TASK GOAL: Would you retype exactly the lines from the one containing "1456x838 pixels. How" through the last line of the records below, and nothing else?

DATA SHOWN:
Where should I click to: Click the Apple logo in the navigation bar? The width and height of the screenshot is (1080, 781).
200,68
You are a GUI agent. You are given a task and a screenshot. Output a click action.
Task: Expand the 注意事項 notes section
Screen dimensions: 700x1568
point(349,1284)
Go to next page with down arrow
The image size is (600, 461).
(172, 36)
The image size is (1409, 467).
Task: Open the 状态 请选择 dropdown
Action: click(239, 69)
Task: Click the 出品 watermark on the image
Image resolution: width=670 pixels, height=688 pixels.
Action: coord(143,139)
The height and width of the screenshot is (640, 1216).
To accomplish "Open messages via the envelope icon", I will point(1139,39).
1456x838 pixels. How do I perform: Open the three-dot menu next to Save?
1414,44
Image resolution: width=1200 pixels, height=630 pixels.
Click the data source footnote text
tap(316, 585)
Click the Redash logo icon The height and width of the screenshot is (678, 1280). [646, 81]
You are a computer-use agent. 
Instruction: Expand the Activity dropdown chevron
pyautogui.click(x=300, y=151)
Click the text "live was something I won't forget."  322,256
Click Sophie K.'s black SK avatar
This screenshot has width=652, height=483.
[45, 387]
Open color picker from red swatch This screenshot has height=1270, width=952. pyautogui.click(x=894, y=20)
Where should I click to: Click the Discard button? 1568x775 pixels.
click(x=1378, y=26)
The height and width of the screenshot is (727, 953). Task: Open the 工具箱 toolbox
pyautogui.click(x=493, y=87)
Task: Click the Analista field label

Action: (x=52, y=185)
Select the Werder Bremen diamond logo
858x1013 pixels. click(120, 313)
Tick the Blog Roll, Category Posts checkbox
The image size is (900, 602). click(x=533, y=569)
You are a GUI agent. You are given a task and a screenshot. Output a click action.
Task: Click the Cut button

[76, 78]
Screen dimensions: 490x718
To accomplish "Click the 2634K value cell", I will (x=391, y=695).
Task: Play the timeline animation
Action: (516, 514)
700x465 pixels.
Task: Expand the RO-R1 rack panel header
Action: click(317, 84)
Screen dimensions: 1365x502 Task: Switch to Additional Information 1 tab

ANSWER BOX:
1456x838 pixels. How do I perform: Open the three-dot menu next to Save?
1414,44
Image resolution: width=1200 pixels, height=630 pixels.
Click the data source footnote text
tap(316, 585)
Click the Redash logo icon The height and width of the screenshot is (678, 1280). [646, 81]
You are a computer-use agent. 
Instruction: Expand the Activity dropdown chevron
pyautogui.click(x=300, y=151)
Click the text "live was something I won't forget."  322,256
Click Sophie K.'s black SK avatar
This screenshot has width=652, height=483.
[45, 387]
Open color picker from red swatch This screenshot has height=1270, width=952. pyautogui.click(x=894, y=20)
Where should I click to: Click the Discard button? 1568x775 pixels.
click(x=1378, y=26)
The height and width of the screenshot is (727, 953). Task: Open the 工具箱 toolbox
pyautogui.click(x=493, y=87)
Task: Click the Analista field label

Action: (x=52, y=185)
Select the Werder Bremen diamond logo
858x1013 pixels. click(120, 313)
Tick the Blog Roll, Category Posts checkbox
The image size is (900, 602). click(x=533, y=569)
You are a GUI agent. You are given a task and a screenshot. Output a click action.
Task: Click the Cut button

[76, 78]
Screen dimensions: 490x718
To accomplish "Click the 2634K value cell", I will (x=391, y=695).
Task: Play the timeline animation
Action: (516, 514)
700x465 pixels.
Task: Expand the RO-R1 rack panel header
Action: click(317, 84)
Screen dimensions: 1365x502 Task: Switch to Additional Information 1 tab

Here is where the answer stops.